_Stored items_:
──────

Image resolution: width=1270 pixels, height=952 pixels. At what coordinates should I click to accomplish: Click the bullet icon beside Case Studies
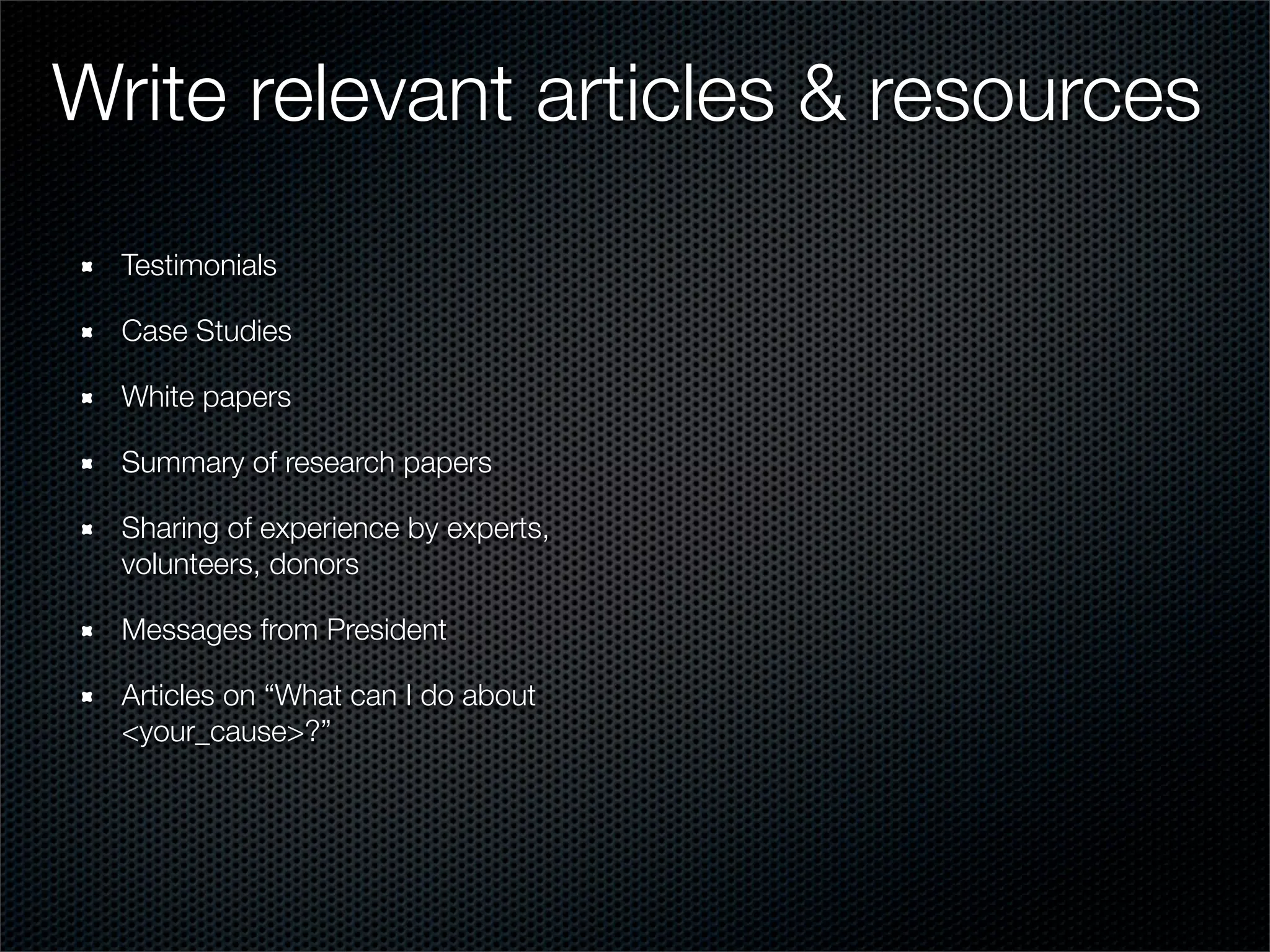pos(87,333)
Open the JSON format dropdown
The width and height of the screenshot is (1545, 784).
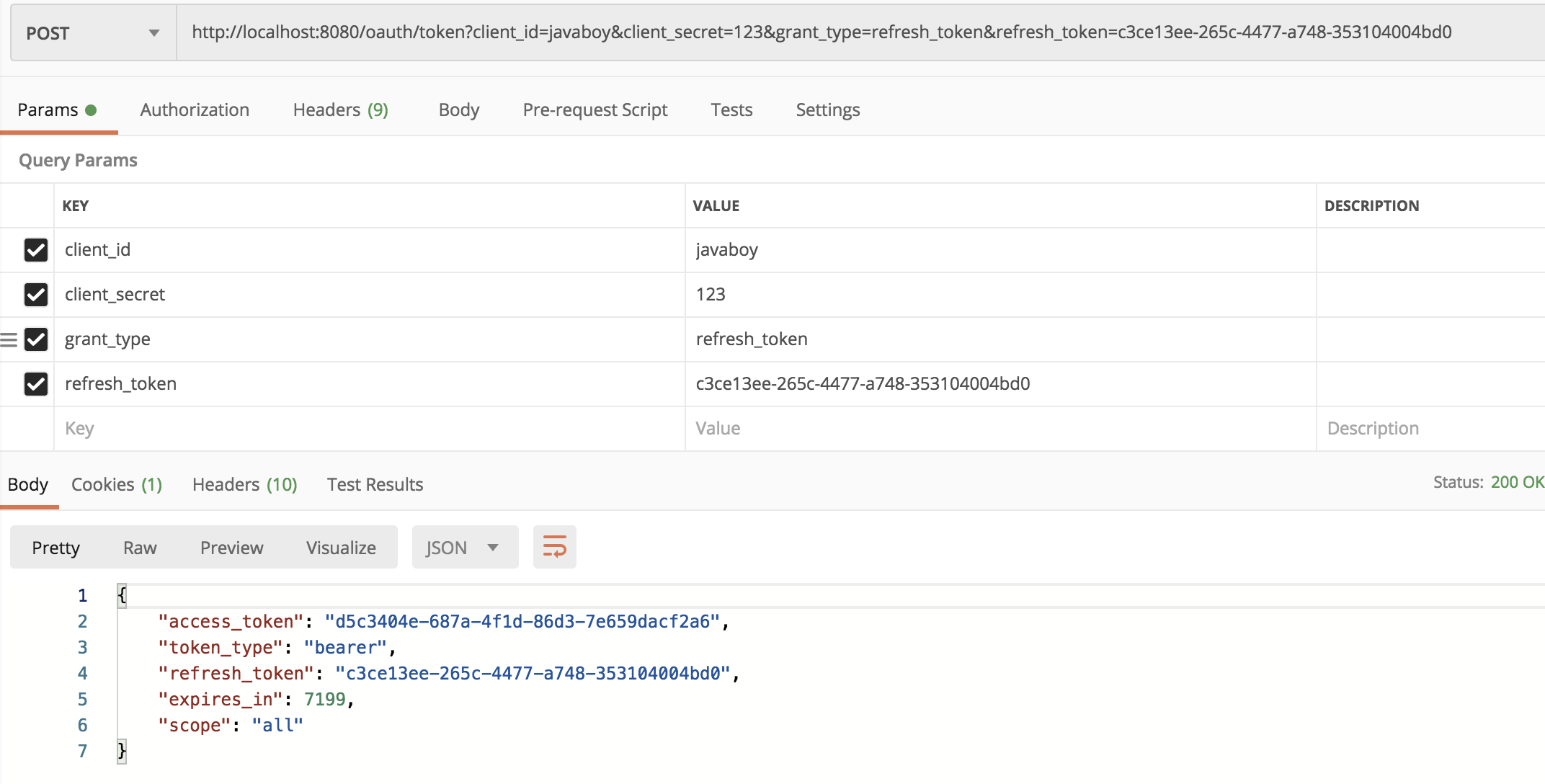464,548
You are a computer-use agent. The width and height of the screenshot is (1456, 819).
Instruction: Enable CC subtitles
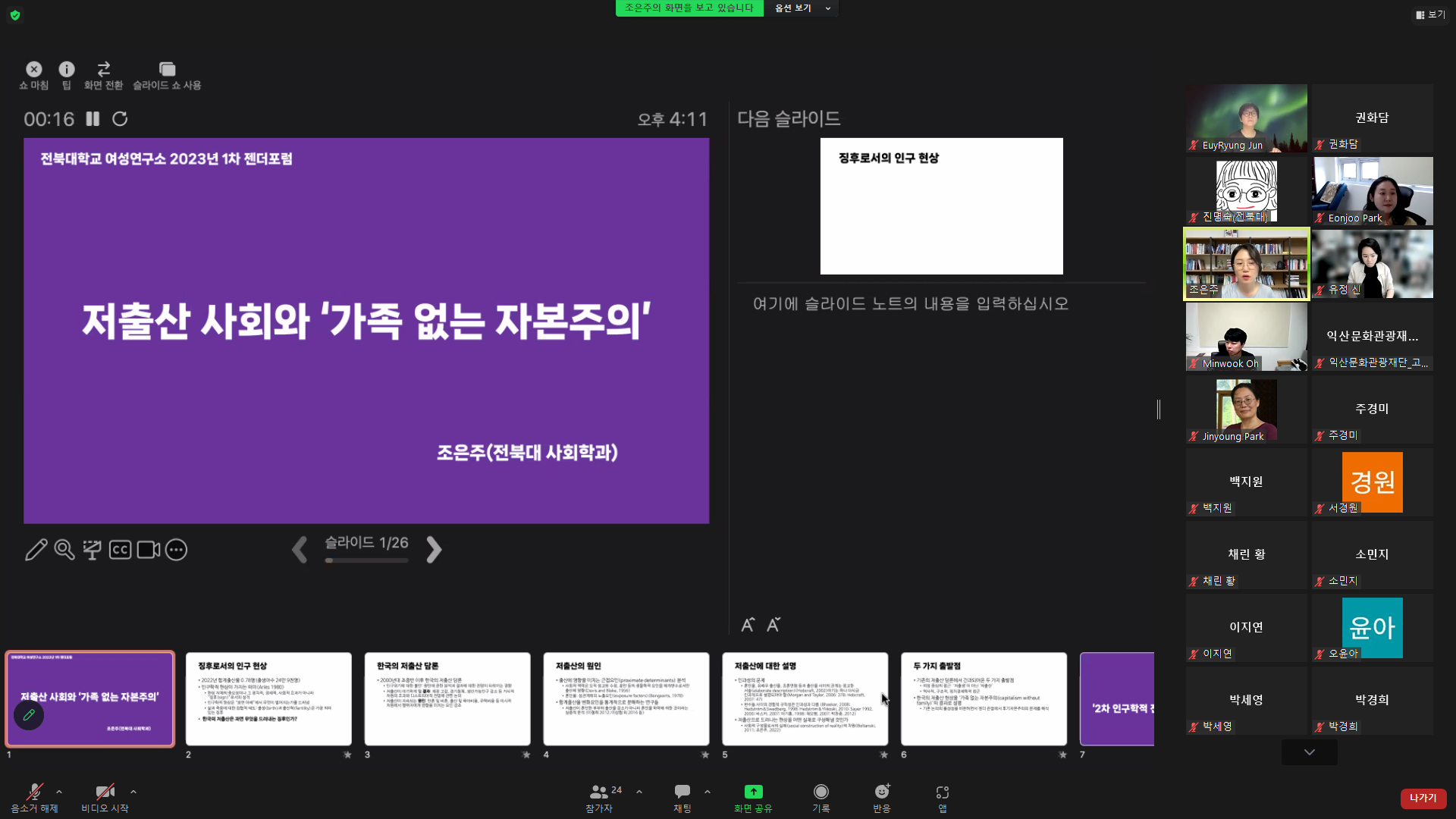pos(120,550)
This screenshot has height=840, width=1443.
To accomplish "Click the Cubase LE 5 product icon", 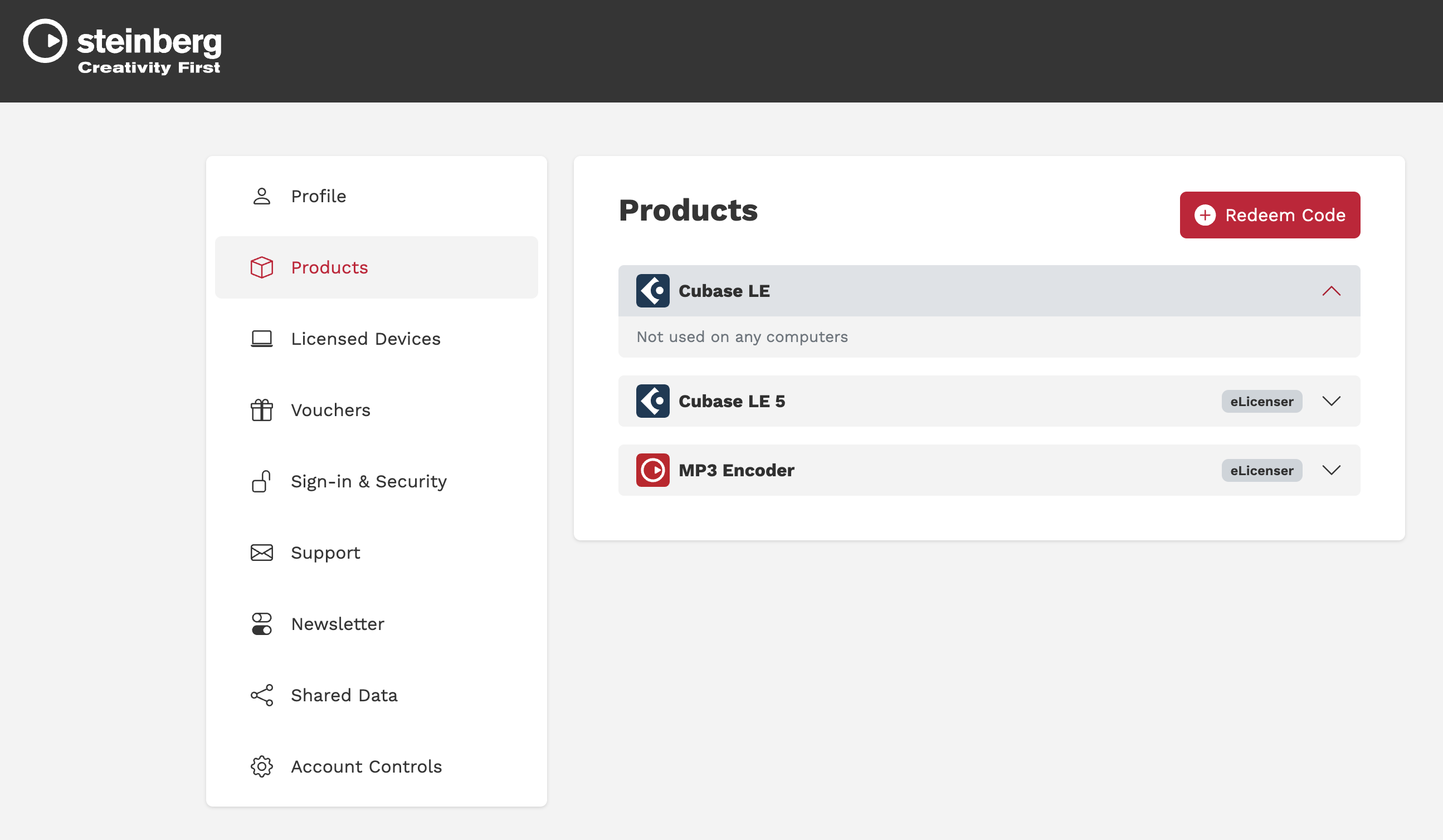I will (x=652, y=401).
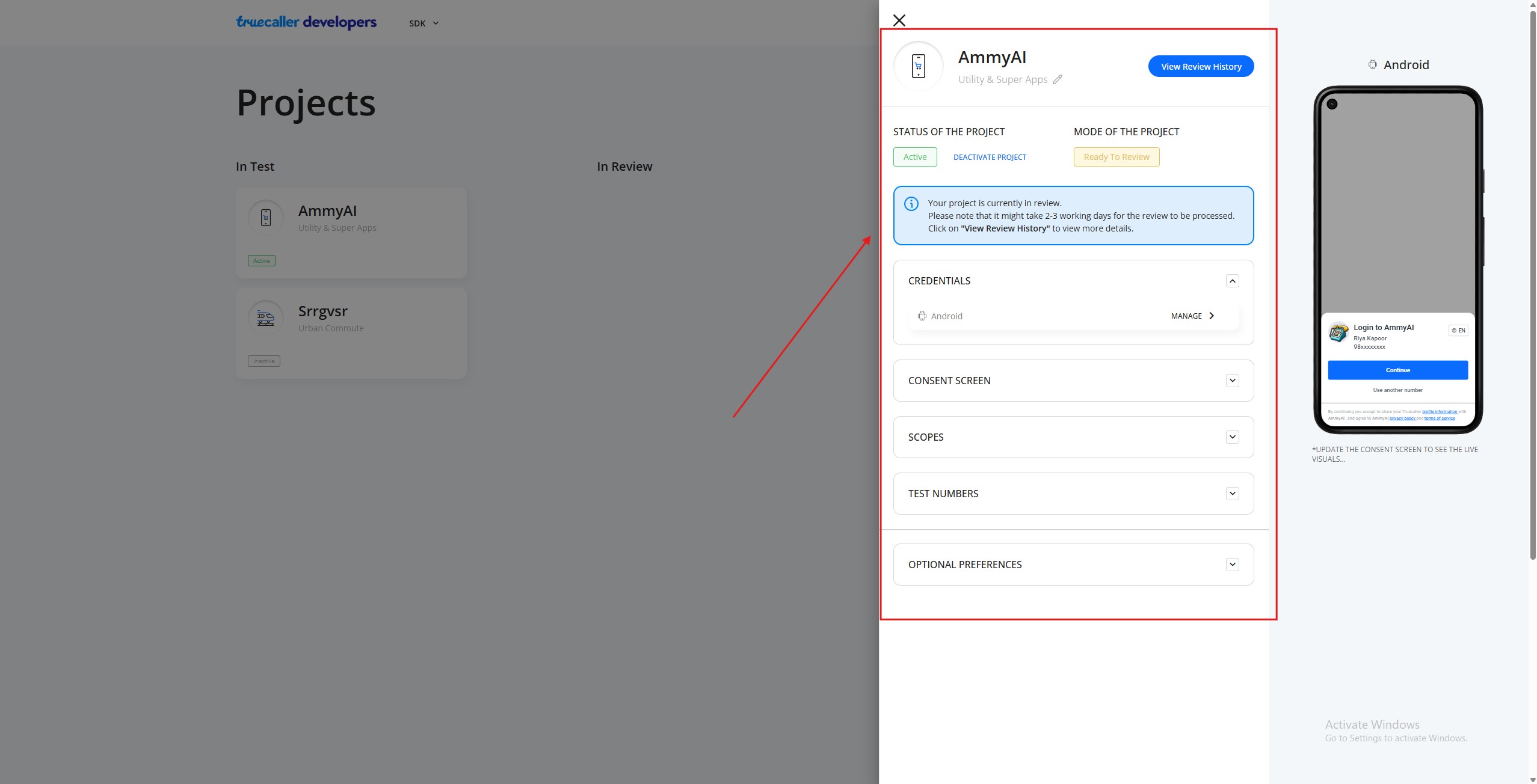Close the project details panel with X

click(x=899, y=20)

──────

_What the task requires_:
If a picture sits between the line containing "Open the JSON format dropdown" and the line containing "This screenshot has height=840, width=1443.", leave it out, and return the lines of that range above exactly, both ends included.

_Solution for this task_:
Open the JSON format dropdown
The width and height of the screenshot is (1545, 784).
464,548
You are a computer-use agent. The width and height of the screenshot is (1456, 819).
Instruction: Enable CC subtitles
pos(120,550)
This screenshot has height=840, width=1443.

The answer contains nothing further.